Она, как и все мы, прекрасно знала, что она не говорила этого Эвелин. И теперь я почти слышала мысли сестры: «Дядюшка Эдди оставил вам деньги, и вы отправляете Ари в дорогую школу. Сколько это стоит, и где моя доля?»
Так нечестно. Мать с отцом сделали для Эвелин много добра: оплатили свадьбу и двухмесячное лечение в Пресвитерианской больнице. Но иногда она вела себя очень эгоистично.

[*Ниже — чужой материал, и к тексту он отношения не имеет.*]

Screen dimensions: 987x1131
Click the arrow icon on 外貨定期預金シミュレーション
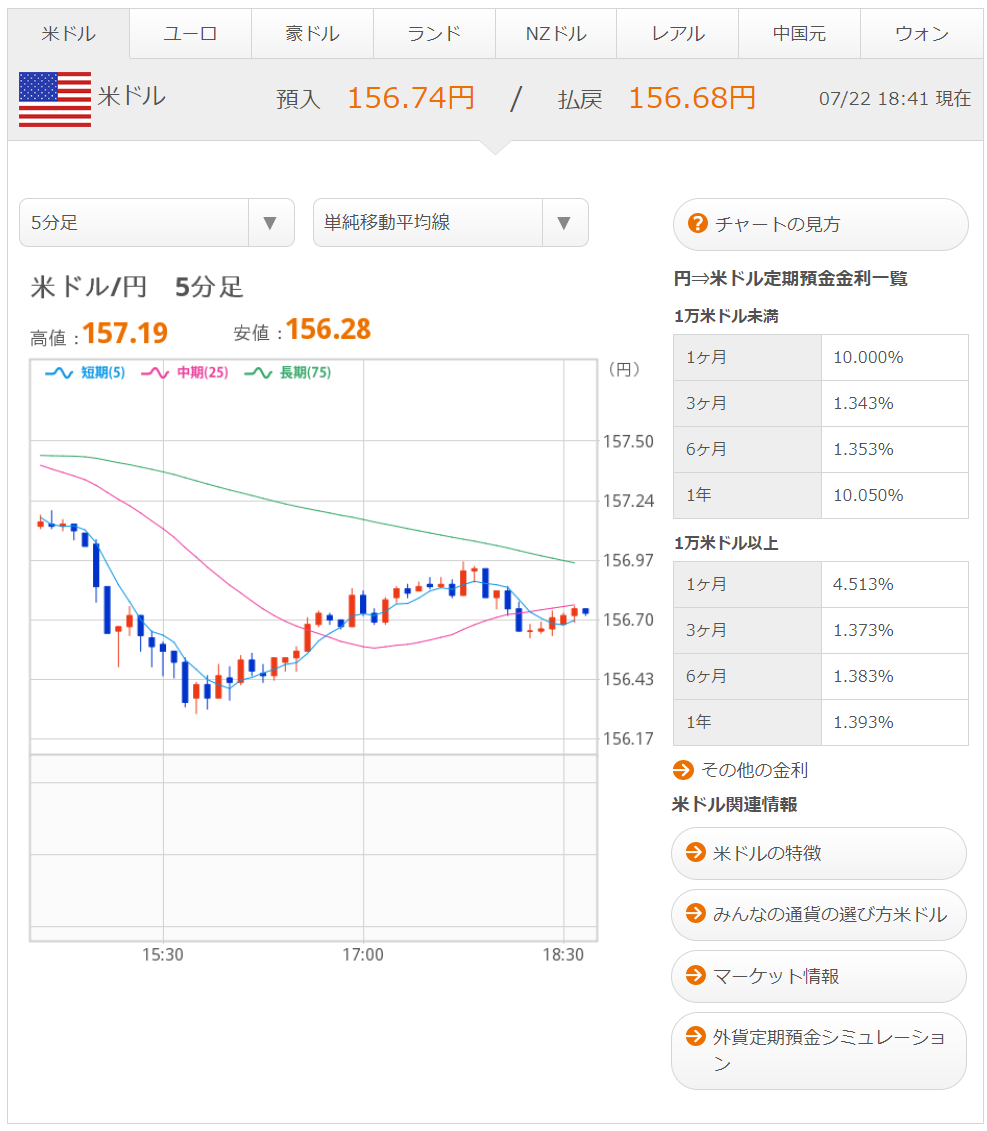click(x=695, y=1037)
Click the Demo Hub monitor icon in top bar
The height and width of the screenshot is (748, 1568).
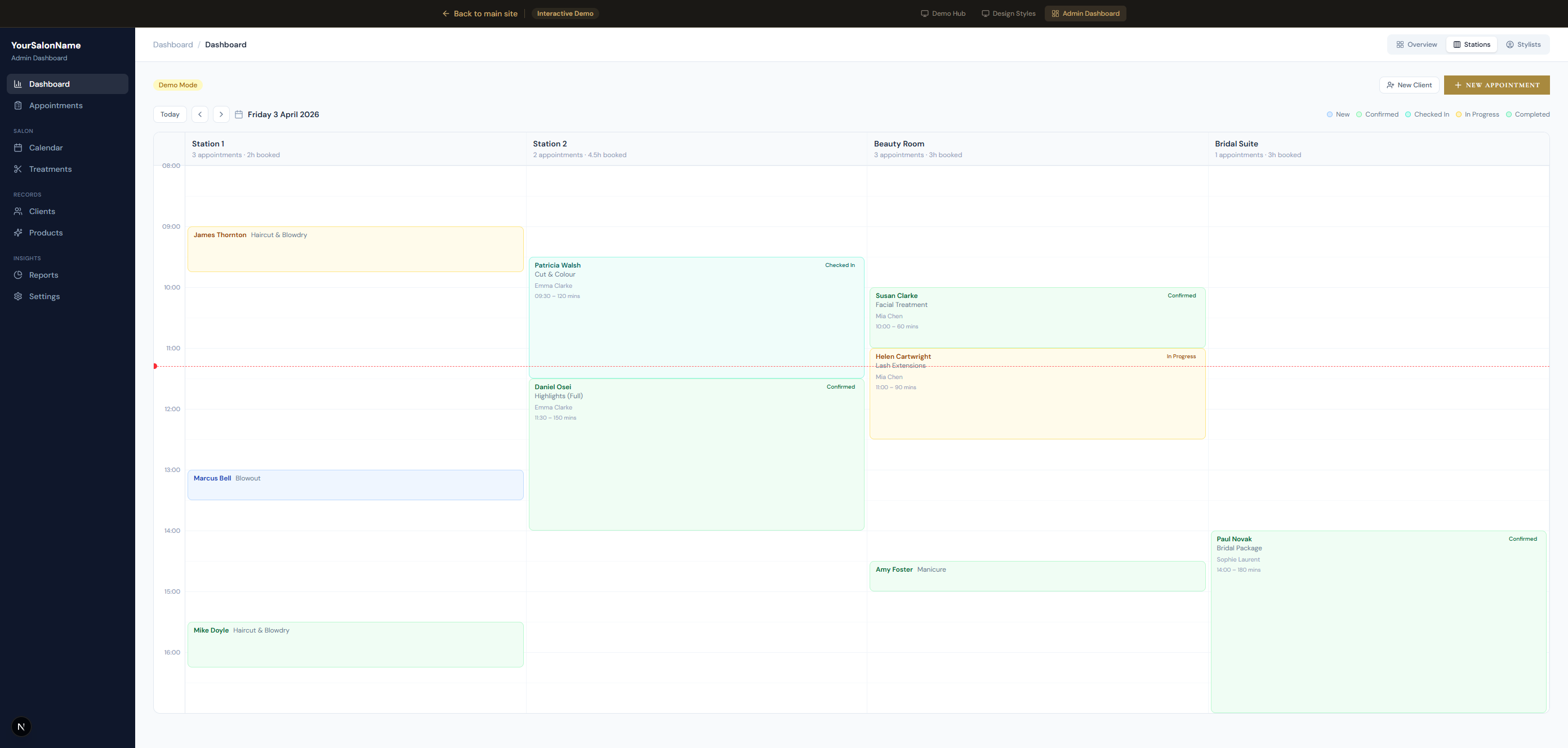coord(924,13)
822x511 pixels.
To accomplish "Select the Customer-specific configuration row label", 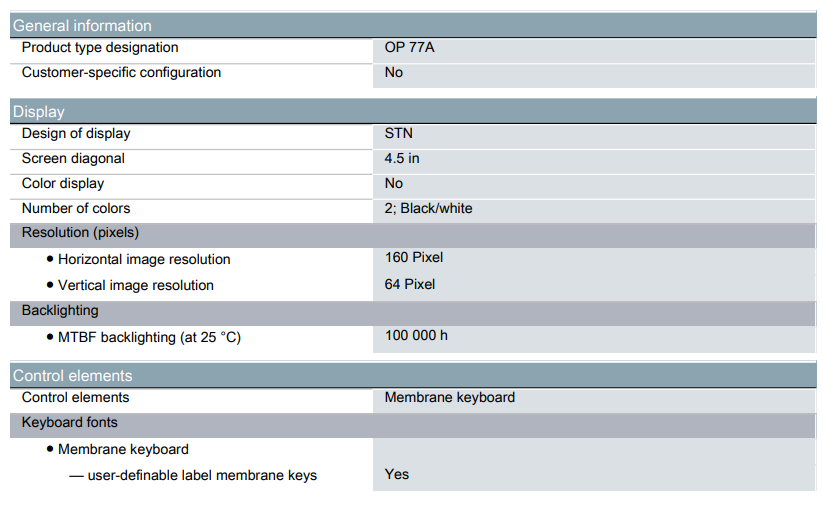I will [x=121, y=73].
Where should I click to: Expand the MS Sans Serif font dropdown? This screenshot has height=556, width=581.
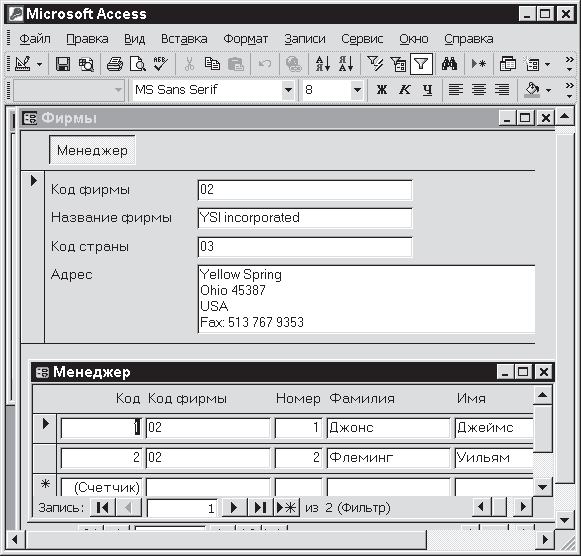pyautogui.click(x=288, y=90)
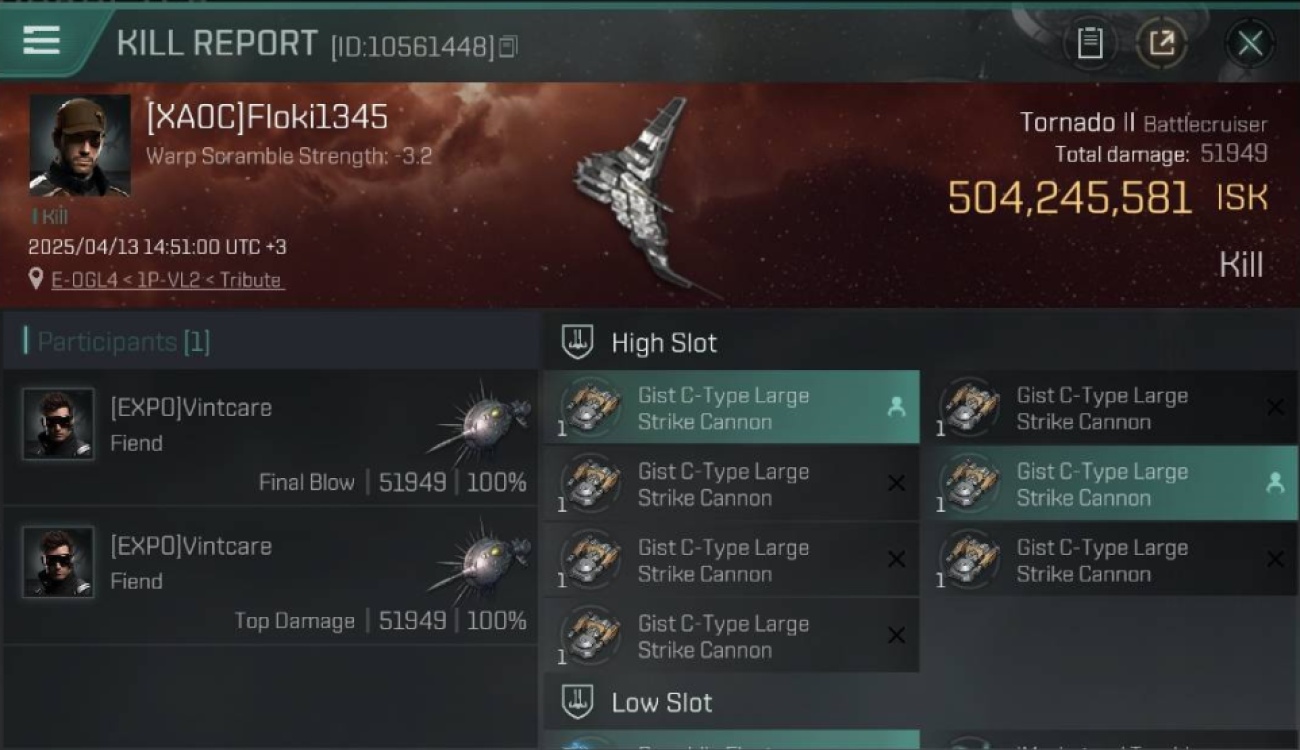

— Что ж, очень мило, — произнесла она тем самым ироническим тоном, который появлялся у нее всякий раз, когда со мной случалось что-нибудь хорошее. Например, когда в прошлом году я участвовала в окружном конкурсе рисунков и заняла второе место. Я не понимала, почему она так себя ведет, ведь я всегда за нее радовалась. Я была счастлива, что Патрик на ней женился; правда, мне хотелось, чтобы он выбрал в жены меня.
Эвелин сменила тему и повела нас наверх, в гостевую комнату. Теперь ее переделали в детскую и покрасили стены в розовый цвет.
— Немного вычурно, тебе не кажется? — сказала мама.
Эвелин пожала плечами:
— Для девочки в самый раз.
— Конечно, — засмеялась мать, — но, милая, ведь ты не знаешь, девочка у тебя или нет.
Внезапно щеки Эвелин стали такого же цвета, как стены, лицо исказилось гримасой, которую я не раз наблюдала, когда она еще жила с нами в Бруклине. Казалось, она вот-вот расплачется или наложит на себя руки.